Porque no es solo la fragilidad que conlleva la convivencia cotidiana con las balas, es el abandono y la ausencia de esperanza de más de dos mil personas. La cosecha de café se perdió, los soldados y policías que se instalaron hace unas semanas salieron huyendo, el Estado son solo palabras que quedaron talladas entre las rocas, en estampas pegadas en las puertas donde solo es real el agujero de las balas. El gobierno es una ausencia brutal que gritan las playeras que regaló el exgobernador en su campaña, que grita el cartel con la imagen del síndico municipal recientemente asesinado.

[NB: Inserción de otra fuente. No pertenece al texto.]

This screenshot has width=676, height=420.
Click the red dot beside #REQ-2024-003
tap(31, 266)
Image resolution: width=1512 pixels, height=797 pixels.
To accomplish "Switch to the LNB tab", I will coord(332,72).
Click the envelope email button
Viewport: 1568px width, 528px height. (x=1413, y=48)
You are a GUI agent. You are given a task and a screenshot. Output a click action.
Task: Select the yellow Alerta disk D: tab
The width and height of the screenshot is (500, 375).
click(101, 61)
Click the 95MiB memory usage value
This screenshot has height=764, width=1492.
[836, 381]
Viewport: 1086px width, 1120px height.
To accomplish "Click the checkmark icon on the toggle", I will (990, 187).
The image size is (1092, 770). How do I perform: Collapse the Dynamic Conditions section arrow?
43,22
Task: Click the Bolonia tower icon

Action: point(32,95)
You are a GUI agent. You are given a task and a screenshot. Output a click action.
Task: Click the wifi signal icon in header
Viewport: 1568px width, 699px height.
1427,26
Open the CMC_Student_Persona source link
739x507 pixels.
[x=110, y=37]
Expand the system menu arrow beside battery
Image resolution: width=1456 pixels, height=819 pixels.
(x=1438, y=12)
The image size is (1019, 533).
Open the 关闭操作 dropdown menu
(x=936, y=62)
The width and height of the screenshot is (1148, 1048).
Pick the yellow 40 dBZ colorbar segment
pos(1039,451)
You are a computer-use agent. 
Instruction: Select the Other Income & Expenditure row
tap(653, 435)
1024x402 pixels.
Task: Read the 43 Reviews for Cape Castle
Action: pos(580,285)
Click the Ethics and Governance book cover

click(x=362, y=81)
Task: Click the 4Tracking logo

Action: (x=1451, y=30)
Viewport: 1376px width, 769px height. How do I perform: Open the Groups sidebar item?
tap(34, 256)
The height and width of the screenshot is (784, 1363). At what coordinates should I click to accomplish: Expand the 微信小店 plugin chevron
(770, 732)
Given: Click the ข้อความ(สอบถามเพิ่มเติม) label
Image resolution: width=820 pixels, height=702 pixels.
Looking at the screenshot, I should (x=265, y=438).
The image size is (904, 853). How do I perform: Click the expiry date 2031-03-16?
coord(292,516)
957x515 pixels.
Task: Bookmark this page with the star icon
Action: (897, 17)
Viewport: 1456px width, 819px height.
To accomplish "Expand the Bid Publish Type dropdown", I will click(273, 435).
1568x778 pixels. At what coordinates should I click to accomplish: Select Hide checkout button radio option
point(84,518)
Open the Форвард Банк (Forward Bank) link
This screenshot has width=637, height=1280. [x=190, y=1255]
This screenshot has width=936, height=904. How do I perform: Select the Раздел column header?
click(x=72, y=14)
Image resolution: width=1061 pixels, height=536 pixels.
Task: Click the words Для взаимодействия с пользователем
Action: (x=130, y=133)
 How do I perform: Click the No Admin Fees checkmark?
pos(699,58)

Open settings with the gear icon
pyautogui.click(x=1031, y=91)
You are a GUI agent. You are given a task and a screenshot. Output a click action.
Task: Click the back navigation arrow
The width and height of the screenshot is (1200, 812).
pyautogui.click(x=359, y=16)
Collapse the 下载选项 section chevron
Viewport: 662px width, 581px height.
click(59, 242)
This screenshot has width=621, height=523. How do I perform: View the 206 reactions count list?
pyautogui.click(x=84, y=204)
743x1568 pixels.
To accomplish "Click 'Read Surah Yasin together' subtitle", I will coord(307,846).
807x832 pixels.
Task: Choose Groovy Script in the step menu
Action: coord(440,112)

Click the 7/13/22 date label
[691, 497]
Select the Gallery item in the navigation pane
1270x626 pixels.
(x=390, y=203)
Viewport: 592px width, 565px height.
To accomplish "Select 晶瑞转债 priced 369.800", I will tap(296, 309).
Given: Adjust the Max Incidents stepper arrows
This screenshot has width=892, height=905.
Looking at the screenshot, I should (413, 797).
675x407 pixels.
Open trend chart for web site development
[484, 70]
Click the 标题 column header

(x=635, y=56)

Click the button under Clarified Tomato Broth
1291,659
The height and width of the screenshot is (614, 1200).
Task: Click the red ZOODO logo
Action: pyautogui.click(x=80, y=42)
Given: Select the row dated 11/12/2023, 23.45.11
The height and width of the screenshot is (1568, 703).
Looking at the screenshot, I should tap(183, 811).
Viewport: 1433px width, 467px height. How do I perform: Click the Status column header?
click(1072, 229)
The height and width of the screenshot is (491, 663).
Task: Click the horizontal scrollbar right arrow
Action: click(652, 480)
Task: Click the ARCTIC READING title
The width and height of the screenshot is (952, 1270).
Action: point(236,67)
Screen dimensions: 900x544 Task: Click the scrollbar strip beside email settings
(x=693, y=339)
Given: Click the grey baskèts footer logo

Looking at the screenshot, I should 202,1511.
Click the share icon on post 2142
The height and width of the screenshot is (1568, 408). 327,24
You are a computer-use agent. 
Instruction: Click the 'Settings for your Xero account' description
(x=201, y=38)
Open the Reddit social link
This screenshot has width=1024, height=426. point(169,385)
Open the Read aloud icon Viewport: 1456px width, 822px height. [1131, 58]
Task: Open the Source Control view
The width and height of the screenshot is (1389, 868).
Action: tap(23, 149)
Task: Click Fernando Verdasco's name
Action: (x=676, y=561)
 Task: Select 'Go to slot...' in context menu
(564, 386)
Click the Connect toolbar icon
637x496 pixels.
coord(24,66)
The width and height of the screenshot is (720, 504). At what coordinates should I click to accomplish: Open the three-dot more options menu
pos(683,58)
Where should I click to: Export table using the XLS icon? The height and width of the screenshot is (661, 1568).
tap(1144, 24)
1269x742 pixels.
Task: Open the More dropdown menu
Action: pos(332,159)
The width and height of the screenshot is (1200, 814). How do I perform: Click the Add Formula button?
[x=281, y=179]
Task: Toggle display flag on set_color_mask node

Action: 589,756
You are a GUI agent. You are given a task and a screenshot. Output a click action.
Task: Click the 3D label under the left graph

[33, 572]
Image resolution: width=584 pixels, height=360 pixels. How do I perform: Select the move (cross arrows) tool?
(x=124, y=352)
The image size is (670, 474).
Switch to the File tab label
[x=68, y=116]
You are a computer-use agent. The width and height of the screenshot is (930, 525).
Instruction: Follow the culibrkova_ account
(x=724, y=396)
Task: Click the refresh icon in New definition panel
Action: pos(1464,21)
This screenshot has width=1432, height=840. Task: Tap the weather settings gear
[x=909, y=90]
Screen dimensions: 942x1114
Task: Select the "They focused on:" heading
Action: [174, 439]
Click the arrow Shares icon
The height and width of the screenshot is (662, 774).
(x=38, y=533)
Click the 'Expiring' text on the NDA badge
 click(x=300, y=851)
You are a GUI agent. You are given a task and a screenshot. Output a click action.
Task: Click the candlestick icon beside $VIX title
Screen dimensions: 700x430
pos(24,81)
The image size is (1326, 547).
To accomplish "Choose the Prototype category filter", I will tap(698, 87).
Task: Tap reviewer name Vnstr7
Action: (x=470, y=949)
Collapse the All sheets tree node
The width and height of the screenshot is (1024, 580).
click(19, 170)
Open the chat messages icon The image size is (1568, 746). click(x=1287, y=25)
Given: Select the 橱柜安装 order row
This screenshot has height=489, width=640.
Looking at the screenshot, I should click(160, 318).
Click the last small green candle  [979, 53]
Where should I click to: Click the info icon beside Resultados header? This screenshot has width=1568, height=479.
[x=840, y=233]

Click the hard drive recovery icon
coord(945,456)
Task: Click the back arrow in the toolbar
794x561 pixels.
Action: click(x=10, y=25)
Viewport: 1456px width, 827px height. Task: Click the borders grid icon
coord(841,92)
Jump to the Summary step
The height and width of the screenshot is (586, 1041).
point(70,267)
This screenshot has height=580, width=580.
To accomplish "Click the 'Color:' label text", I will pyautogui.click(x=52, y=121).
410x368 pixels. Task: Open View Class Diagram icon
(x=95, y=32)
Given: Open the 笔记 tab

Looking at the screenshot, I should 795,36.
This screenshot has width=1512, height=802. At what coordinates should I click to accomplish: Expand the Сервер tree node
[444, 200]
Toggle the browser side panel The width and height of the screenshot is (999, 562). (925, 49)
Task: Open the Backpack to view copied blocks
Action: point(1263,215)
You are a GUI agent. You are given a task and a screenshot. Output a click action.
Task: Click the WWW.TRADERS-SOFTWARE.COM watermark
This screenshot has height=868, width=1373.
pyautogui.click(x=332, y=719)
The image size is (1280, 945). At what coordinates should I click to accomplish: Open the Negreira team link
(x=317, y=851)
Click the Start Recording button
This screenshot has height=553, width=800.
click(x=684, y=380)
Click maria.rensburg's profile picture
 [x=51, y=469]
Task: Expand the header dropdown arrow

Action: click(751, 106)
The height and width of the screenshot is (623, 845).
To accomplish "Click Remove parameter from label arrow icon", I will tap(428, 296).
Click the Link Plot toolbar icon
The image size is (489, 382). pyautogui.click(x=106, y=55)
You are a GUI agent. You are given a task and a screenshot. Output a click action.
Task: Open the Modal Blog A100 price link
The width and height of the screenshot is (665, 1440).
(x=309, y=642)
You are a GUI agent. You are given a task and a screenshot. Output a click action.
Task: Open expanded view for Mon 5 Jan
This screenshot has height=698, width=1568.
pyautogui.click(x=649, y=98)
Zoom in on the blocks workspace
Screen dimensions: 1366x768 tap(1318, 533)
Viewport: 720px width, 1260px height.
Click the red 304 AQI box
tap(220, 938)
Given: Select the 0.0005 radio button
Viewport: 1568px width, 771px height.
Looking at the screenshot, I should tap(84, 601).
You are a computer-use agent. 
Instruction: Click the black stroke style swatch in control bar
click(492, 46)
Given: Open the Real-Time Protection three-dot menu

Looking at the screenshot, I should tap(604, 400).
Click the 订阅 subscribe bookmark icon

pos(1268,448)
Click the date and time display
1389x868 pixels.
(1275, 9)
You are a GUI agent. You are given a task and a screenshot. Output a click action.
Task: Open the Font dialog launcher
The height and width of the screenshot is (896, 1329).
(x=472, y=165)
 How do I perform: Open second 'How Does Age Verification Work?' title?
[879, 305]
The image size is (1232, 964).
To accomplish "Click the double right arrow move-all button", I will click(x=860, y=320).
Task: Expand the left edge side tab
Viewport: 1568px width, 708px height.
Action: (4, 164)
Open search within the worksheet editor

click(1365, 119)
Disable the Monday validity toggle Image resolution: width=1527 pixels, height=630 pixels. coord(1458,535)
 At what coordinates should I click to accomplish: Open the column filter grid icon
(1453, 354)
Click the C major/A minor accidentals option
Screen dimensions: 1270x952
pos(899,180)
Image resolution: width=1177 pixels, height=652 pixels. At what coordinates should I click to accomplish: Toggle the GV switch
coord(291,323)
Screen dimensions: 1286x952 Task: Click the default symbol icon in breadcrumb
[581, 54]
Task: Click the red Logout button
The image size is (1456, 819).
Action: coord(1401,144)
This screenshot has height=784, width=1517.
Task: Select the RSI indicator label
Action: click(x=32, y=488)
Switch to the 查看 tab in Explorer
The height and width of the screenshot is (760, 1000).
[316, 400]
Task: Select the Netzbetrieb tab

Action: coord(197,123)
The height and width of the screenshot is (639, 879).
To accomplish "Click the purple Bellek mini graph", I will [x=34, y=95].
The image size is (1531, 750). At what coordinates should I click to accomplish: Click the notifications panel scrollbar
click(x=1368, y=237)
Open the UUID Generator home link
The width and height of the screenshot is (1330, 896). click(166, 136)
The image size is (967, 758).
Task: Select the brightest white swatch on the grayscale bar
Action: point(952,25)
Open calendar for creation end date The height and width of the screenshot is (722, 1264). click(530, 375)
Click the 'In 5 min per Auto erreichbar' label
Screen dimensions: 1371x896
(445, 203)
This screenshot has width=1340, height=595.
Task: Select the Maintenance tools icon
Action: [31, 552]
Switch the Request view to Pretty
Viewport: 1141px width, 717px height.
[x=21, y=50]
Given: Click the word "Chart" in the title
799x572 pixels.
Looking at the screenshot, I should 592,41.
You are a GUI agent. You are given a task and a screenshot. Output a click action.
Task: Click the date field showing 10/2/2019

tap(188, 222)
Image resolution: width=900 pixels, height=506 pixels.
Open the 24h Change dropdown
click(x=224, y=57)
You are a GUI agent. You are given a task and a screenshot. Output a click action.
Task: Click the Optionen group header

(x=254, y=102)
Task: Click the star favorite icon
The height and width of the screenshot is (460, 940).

Mientras se hacían estas fotografías, un periodista pedía a gritos la palabra en Palacio Nacional, ya con el micrófono le habló al presidente de la situación en Aldama y pidió su intervención. Nuevamente, porque el mismo periodista hace unos meses denunció lo mismo en el mismo lugar y como resultado de ello fueron enviados esos soldados que solo pudieron mantener su posición unos cuantos días. El presidente le dice que hable con Alejandro Encinas, pero le replica que Encinas no pudo hacer nada la vez anterior, así que la secretaria de gobernación, Olga Sánchez Cordero, se acerca al podio y le pide al periodista reunirse con ella para abordar el tema. ¿Habrá alguna diferencia? ¿Harán algo distinto o su ausencia seguirá creciendo, de ráfaga en ráfaga?